Carbon Footprint: Cost, Effects and an Environmental Catastrophe

“We have a single mission: to protect and hand on the planet to the next generation.”  

– Francois Hollande (President of France)

How much carbon dioxide do you transmit into the atmosphere? Anytime you do something that needs fossil fuels – like driving a car, flying in an aeroplane, buying something, eating something, or even just watching TV – you radiate carbon dioxide into the atmosphere. Our carbon dioxide emissions are an amount of the sum of emissions on Earth. All of the cars and trucks that we drive, the parcels shipped, the products fabricated, the emissions from the meals we eat, the air-conditioned buildings – it all counts up.

What is a carbon footprint?

A carbon footprint is the whole sum of greenhouse gases (including carbon dioxide and methane) induced by our motions.

The average carbon footprint for an individual in Malaysia is 7.98 tons. Globally, the average carbon emission is closer to 6 tons. To deliver the best chance of avoiding a 2℃ rise in global temperatures, the average global carbon footprint annually must drop under 2 tons by 2050. 

Lowering individual carbon footprints from 16 tons to 2 tons doesn’t occur overnight! We can start creating a big difference by making minor modifications to our actions, like eating less meat, taking more occasional connecting flights, and line drying our clothes.

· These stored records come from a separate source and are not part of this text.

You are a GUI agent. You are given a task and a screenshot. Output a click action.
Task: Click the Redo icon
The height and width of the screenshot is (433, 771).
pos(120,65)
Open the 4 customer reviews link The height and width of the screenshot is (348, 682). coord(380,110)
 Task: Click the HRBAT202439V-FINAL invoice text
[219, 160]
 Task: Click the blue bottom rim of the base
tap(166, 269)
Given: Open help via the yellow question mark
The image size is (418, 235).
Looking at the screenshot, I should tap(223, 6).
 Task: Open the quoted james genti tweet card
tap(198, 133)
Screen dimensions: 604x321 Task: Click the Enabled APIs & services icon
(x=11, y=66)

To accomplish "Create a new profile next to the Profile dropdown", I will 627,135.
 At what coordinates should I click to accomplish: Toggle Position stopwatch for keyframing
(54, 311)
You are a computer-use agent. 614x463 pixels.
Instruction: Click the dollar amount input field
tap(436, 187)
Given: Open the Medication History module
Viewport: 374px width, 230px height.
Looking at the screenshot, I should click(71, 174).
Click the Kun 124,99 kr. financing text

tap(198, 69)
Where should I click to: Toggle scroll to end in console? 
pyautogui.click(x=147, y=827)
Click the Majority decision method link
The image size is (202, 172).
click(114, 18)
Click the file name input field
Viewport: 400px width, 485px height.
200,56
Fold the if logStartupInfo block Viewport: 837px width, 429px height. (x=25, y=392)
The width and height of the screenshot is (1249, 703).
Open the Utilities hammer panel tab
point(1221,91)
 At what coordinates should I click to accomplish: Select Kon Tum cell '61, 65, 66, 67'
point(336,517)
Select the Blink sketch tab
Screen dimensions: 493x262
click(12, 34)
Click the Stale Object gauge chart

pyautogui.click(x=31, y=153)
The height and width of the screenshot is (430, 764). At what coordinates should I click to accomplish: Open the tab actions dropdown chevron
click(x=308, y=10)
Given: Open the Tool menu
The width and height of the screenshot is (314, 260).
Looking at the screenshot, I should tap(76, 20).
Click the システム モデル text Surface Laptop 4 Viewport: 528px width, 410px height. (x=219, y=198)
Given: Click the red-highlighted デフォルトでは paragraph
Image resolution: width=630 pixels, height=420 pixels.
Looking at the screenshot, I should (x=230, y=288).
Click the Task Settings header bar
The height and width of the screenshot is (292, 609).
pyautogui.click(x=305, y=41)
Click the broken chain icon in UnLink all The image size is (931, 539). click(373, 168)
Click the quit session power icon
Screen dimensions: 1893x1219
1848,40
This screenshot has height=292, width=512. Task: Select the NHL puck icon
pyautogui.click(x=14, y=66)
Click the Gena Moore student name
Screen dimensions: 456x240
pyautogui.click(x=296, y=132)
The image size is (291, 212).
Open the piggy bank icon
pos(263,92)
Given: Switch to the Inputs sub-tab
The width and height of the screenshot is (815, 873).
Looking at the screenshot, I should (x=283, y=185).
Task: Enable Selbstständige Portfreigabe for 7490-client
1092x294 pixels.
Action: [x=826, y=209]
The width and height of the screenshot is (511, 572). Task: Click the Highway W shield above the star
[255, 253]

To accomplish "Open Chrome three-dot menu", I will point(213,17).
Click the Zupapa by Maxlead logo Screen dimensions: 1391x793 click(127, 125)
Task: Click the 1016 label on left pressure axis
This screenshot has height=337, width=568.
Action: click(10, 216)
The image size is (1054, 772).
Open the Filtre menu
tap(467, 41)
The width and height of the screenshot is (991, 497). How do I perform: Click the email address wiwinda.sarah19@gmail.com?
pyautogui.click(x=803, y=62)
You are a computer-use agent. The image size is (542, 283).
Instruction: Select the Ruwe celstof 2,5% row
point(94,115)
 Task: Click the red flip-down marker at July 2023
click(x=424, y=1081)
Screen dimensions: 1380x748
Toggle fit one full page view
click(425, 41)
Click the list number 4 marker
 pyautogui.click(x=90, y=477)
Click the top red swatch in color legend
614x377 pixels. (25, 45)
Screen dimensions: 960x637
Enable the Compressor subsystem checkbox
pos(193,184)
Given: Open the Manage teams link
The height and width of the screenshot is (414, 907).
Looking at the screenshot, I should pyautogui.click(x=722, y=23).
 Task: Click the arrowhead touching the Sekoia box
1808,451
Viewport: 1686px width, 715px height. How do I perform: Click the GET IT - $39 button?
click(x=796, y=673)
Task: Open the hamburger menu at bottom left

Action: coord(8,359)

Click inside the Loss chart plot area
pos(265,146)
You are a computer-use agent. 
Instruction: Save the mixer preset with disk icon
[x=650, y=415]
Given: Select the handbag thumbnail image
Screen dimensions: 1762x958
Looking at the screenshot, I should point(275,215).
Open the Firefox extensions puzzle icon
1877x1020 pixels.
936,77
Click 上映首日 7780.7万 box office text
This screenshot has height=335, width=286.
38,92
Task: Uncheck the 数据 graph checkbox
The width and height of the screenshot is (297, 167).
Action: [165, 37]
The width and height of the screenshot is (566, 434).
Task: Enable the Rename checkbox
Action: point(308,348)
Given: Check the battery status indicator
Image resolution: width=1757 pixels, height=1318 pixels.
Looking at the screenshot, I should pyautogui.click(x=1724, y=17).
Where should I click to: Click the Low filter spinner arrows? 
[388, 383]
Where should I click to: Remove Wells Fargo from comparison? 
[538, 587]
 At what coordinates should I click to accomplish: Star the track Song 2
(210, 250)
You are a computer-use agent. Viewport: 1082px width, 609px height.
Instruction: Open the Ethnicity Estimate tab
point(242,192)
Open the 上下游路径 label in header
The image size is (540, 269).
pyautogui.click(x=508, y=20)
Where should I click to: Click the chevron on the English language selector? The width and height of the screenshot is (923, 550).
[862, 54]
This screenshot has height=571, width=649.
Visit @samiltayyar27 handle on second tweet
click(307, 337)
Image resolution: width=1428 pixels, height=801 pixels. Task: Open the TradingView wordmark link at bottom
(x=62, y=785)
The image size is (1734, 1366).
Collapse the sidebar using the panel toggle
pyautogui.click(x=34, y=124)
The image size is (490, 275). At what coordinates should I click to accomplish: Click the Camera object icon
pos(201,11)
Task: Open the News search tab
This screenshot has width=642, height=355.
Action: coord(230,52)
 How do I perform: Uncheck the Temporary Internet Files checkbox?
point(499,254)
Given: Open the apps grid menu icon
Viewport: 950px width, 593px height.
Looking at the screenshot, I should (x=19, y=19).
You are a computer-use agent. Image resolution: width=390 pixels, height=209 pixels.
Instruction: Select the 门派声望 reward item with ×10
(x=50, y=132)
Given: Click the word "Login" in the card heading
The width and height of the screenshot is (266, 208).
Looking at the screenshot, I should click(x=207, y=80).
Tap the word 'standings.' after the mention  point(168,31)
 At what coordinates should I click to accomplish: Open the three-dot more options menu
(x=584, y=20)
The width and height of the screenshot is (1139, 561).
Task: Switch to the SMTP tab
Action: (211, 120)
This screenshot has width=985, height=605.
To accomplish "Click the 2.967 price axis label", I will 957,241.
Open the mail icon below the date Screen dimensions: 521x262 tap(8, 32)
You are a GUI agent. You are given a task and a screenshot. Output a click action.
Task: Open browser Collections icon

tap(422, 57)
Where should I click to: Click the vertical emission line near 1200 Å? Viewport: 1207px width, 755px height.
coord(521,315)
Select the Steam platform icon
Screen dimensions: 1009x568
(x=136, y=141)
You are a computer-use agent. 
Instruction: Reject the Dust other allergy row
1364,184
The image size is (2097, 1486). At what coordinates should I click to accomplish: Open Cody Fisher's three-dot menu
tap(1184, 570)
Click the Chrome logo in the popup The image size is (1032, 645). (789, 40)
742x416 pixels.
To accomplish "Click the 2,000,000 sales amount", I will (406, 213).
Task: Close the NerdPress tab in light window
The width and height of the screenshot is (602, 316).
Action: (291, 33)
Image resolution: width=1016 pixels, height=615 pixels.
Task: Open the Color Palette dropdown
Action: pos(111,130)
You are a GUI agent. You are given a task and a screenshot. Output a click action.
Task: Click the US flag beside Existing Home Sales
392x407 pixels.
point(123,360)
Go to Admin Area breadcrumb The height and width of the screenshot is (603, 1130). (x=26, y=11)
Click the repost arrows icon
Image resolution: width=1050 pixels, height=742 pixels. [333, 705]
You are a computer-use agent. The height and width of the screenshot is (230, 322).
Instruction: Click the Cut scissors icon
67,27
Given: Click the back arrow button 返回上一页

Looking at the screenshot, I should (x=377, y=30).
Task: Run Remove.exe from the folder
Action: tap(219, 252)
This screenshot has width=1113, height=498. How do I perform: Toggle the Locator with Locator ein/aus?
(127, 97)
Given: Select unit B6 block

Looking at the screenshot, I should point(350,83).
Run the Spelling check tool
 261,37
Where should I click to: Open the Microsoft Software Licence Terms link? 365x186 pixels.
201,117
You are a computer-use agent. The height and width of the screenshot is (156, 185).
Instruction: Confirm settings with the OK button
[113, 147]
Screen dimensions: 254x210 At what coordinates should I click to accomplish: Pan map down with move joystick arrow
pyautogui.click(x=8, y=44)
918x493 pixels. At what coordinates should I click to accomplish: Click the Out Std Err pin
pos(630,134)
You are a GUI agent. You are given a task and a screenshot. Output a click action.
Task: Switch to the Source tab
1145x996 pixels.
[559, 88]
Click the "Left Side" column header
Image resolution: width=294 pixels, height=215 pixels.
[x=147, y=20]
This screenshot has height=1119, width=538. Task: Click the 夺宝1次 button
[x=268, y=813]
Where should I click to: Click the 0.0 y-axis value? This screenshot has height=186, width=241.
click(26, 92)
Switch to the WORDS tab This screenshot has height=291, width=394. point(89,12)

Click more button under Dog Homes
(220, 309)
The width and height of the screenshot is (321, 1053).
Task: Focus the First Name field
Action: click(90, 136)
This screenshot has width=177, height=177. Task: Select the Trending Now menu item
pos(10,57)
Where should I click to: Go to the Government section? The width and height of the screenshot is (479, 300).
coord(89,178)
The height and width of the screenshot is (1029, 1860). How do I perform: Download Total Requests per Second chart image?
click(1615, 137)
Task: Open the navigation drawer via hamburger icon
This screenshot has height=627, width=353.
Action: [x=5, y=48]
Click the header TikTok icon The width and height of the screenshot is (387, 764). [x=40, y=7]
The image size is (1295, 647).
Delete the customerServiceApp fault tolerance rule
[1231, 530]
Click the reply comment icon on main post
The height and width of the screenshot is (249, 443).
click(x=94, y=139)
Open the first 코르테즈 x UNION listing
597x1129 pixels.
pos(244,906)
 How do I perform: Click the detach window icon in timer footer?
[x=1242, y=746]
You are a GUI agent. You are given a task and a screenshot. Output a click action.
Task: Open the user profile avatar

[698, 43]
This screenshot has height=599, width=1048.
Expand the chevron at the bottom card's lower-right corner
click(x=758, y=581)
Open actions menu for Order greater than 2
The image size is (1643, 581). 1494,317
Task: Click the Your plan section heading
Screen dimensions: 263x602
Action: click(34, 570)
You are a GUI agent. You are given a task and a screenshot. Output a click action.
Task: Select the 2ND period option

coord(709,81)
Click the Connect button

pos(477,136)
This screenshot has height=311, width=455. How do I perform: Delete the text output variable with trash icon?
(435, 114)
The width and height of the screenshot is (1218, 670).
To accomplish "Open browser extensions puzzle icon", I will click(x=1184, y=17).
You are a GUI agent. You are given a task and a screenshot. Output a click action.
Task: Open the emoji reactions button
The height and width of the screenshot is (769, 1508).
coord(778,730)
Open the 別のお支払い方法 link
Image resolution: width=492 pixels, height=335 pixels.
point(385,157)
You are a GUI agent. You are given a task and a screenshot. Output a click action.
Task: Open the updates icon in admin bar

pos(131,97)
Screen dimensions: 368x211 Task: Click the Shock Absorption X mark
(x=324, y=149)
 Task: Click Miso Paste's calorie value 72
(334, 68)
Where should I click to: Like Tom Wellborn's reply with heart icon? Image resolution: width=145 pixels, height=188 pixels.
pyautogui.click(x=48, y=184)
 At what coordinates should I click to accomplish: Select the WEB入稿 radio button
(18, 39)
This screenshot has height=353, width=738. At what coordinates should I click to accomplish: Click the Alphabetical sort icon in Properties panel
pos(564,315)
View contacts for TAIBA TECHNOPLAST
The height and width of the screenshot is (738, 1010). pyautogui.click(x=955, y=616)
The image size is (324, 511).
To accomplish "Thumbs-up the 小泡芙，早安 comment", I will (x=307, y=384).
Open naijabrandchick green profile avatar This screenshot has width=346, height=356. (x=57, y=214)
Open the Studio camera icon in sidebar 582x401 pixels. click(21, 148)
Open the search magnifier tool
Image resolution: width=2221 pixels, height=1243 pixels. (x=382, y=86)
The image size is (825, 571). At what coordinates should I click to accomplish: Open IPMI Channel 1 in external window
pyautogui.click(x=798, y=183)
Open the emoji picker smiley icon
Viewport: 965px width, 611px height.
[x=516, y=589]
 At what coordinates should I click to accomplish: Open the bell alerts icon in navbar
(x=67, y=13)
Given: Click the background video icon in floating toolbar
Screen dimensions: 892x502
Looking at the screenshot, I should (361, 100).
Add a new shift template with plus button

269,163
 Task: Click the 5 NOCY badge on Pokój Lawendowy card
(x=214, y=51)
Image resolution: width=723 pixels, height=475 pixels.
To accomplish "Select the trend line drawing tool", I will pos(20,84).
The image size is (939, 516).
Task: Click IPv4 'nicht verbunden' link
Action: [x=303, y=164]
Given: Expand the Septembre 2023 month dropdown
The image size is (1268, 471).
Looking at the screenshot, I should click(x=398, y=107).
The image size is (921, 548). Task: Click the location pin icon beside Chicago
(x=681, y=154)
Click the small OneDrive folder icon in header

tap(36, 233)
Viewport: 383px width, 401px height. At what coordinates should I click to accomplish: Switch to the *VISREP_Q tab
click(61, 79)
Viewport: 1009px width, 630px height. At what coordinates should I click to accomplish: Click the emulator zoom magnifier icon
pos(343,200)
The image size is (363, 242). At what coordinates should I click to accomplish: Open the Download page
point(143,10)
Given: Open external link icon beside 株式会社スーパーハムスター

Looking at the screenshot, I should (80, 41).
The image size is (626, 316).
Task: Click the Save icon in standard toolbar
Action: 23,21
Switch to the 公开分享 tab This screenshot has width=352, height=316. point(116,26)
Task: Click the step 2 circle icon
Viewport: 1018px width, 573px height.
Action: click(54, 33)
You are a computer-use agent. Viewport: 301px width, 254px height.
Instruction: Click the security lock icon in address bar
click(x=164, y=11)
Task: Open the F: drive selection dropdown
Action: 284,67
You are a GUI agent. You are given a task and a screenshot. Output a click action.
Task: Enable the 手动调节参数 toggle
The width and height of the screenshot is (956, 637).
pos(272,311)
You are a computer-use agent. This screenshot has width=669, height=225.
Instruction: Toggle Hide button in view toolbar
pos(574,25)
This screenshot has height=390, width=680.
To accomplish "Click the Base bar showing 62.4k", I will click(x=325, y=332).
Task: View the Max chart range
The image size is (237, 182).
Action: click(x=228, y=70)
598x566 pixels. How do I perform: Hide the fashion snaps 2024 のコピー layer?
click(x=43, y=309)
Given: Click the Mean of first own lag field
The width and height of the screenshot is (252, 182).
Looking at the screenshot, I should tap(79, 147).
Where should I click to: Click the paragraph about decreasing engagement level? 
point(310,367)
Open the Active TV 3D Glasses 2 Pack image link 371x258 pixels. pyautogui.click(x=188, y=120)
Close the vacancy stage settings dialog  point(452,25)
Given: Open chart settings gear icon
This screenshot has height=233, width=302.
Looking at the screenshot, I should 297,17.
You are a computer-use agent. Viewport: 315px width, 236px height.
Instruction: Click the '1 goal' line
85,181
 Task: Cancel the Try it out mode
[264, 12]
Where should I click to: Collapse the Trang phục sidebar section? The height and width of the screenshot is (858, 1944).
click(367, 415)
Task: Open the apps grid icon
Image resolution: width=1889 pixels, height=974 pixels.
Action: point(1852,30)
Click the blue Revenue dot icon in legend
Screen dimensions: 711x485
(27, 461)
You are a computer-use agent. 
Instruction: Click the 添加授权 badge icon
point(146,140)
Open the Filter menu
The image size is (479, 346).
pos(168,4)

The actual cost of carbon pollution

The ‘social cost’ or shadow price is a critical indicator of the global incremental harm of emitting greenhouse gases today. Cost-benefit research would set the optimal amount of greenhouse-gas-emission reduction at the point where this social cost equals the total charge of overseeing emissions. The more increase in the value for the social cost of carbon, the more control is affirmed. Many acknowledge this is not the case because of the very long-term, irreversible, and potentially catastrophic nature. But, in the short run, a comparison of cost and benefits is needed, and, in any event, all decisions imply expenses and benefits. This comparison assumes that cost-benefit analysis is the correct way of defining climate-change policy. But what is the ‘right’ constitution for the social cost of carbon?

These effects can cost corporations, households, countries and taxpayers hundreds of billions of dollars through inflation of healthcare costs, the devastation of property, raised food prices, and more.

The social cost of carbon estimates the economic damage from those impacts defined as the dollar value of the actual harms from carbon price per ton of CO2 into the environment. The current primary estimate of the social price of carbon is above $50 per ton in today’s dollars. While this is the most influential and conceivable figure available, it does not contain all the widely acknowledged and accepted scientific and economic impacts of climate change.

A Race We Can win

Climate change is the explicative crisis of our time, and it is occurring even more quickly than we feared. But we are far from helpless in the face of this global threat. Secretary-General António Guterres said, “the climate emergency is a race we are losing, but it is a race we can win”.

The transportation sector is one of the most significant contributors to greenhouse gas emissions in urban areas. The catastrophic result of radiation on the environment. Quantitative estimation of the carbon footprint of transportation is required to advance research and policy discussions on building carbon emission sustainability and reducing architectural planning.

The last decade was the hottest on record. According to World Meteorological Organization (WMO) report, we are at least one degree Celsius above preindustrial levels and relative to what scientists warn would be “an unacceptable risk”.

Ice sheets and glaciers in polar and mountain areas are melting faster than ever, causing sea levels to climb. Nearly two-thirds of the world’s cities with populations of over five million are located in areas at risk of sea-level rise, and almost 40 per cent of the world’s population live within 100 km of a coast. If no step is taken, entire districts of Shanghai, New York, Abu Dhabi, Rio de Janeiro, Osaka, and many other cities could find themselves underwater within our lifetimes, superseding millions of people.

Global warming impacts everyone’s sustenance and water security. Climate change is a specific cause of soil degradation, restricting the amount of carbon the earth can contain. Some 500 million people today reside in areas affected by erosion.

Conclusion

COVID-19 has proven that prompt and revolutionary changes to legislation, organisations and ways of living are achievable in the face of a crisis- in this case, to reduce carbon footprint. The menace of climate change warrants such a reaction, and central to this will be ensuring that cities’ recovery from the pandemic does not embed our problematic relationship with consumption. The COVID-19 recovery should be about climate recovery too.